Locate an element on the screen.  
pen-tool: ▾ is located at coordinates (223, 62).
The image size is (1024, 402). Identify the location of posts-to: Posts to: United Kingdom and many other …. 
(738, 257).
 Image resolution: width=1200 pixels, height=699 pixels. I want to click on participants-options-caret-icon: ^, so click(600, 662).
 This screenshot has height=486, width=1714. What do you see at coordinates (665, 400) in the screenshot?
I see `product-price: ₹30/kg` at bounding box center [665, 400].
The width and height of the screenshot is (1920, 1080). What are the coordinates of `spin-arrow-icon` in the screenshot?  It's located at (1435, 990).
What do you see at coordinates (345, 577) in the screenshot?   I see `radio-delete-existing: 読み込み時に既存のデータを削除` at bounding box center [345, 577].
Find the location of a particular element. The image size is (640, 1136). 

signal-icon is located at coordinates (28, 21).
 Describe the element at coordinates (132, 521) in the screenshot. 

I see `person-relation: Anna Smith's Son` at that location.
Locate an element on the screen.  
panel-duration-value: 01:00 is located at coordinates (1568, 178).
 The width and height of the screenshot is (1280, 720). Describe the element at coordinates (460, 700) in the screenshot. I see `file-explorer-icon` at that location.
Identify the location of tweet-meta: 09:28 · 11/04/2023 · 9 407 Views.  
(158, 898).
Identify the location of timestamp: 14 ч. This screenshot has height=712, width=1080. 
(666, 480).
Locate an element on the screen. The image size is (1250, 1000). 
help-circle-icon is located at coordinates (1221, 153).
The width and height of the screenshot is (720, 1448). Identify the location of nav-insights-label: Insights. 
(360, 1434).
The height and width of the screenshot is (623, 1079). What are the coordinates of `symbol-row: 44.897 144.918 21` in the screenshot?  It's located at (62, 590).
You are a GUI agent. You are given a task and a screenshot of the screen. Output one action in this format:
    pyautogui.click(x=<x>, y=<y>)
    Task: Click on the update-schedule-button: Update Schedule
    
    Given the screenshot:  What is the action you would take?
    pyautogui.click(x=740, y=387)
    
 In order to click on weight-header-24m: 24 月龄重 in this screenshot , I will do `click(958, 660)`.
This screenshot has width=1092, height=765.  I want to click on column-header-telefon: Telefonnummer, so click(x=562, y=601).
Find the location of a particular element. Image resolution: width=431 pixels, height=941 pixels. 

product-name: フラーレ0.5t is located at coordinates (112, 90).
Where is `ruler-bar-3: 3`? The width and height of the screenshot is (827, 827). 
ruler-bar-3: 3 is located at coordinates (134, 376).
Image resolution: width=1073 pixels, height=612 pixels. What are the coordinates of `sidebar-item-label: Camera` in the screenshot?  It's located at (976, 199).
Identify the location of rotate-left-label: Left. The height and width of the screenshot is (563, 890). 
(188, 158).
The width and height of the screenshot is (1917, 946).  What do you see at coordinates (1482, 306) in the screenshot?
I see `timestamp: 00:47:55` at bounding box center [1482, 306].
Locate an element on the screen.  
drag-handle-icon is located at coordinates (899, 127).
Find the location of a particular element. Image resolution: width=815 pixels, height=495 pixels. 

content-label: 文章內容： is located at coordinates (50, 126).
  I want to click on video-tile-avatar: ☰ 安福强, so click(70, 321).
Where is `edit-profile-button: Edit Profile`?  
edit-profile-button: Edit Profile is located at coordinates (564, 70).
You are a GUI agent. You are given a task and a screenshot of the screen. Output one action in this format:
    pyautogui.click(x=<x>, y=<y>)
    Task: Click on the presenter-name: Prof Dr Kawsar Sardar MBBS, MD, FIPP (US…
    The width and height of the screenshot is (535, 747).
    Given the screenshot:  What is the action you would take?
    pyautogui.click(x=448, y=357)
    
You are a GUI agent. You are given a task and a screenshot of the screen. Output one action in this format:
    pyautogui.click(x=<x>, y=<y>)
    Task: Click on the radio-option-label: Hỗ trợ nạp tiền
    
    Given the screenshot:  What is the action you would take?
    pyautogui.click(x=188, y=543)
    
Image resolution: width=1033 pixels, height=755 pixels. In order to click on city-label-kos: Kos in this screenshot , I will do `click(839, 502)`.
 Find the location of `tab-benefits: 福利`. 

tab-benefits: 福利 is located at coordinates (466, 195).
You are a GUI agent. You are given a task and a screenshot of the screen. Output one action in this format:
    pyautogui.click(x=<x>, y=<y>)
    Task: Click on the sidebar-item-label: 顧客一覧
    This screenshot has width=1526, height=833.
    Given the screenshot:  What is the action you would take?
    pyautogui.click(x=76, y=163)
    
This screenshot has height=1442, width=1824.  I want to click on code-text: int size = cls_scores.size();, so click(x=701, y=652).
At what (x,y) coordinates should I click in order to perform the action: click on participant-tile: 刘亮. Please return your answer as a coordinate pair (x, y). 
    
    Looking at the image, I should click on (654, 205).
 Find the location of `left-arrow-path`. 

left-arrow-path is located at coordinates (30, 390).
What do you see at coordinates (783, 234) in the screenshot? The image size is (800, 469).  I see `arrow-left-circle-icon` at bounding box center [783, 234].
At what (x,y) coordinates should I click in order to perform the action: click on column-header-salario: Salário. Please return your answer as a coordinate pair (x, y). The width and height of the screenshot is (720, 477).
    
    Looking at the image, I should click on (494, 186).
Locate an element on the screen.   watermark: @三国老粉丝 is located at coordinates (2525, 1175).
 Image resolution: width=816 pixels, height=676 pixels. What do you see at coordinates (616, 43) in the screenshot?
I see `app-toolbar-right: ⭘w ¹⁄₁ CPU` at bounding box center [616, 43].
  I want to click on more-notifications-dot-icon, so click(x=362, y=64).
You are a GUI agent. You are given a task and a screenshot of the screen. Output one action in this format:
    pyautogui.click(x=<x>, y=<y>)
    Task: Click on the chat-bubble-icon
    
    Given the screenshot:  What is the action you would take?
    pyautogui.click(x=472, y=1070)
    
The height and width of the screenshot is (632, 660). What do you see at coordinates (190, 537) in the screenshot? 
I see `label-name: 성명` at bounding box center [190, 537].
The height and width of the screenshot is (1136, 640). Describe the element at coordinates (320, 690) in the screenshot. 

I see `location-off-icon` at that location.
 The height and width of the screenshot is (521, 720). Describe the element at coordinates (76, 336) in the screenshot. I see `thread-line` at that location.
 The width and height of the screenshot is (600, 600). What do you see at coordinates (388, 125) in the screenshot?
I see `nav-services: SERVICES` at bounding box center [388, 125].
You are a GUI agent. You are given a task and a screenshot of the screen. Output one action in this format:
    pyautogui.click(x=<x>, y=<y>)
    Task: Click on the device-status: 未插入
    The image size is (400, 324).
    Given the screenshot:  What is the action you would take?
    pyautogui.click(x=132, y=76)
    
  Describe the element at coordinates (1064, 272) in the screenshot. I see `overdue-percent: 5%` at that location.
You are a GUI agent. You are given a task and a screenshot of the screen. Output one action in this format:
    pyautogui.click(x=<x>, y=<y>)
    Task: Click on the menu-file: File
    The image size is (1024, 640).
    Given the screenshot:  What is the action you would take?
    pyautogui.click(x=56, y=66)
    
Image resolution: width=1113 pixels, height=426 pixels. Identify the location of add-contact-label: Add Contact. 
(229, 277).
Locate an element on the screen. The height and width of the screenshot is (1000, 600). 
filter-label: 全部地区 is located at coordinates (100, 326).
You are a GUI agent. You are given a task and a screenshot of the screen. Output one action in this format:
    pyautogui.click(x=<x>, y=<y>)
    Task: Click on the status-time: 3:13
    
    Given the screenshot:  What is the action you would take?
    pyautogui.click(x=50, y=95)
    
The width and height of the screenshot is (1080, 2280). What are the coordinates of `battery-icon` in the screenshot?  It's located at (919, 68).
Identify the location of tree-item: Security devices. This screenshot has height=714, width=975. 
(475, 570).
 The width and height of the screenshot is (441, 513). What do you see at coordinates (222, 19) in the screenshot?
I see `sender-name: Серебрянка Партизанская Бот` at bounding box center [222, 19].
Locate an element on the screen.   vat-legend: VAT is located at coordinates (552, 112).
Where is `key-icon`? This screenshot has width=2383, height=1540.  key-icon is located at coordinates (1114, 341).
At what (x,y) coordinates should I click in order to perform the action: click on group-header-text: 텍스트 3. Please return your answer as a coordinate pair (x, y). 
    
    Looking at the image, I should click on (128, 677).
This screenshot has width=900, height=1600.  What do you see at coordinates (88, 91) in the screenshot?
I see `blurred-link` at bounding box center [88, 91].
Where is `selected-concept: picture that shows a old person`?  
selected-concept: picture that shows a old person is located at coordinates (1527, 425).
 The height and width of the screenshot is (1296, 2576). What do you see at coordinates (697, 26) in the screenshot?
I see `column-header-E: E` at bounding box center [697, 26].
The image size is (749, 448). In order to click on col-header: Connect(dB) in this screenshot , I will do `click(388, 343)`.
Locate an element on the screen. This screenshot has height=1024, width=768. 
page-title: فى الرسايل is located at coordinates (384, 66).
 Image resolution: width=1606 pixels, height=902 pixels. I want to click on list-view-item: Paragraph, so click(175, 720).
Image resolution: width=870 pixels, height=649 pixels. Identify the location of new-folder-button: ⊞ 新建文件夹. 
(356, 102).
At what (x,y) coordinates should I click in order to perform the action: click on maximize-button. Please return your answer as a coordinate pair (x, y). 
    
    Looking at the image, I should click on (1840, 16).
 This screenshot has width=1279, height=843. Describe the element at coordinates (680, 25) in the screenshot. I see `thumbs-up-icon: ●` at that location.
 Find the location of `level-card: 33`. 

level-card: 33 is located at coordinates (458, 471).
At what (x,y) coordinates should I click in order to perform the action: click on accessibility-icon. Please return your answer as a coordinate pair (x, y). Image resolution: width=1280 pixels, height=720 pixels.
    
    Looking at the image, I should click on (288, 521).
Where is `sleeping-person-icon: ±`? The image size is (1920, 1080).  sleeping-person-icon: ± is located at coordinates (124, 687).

^^^^^^^^

Starting with the line containing "In order to click on weight-header-24m: 24" and going on through the line containing "product-name: フラーレ0.5t is", replace "screenshot" with "screen capture". Write out only those lines, with nothing else changed.

• Task result
 In order to click on weight-header-24m: 24 月龄重 in this screen capture , I will do `click(958, 660)`.
This screen capture has width=1092, height=765.  I want to click on column-header-telefon: Telefonnummer, so click(x=562, y=601).
Find the location of a particular element. Image resolution: width=431 pixels, height=941 pixels. 

product-name: フラーレ0.5t is located at coordinates (112, 90).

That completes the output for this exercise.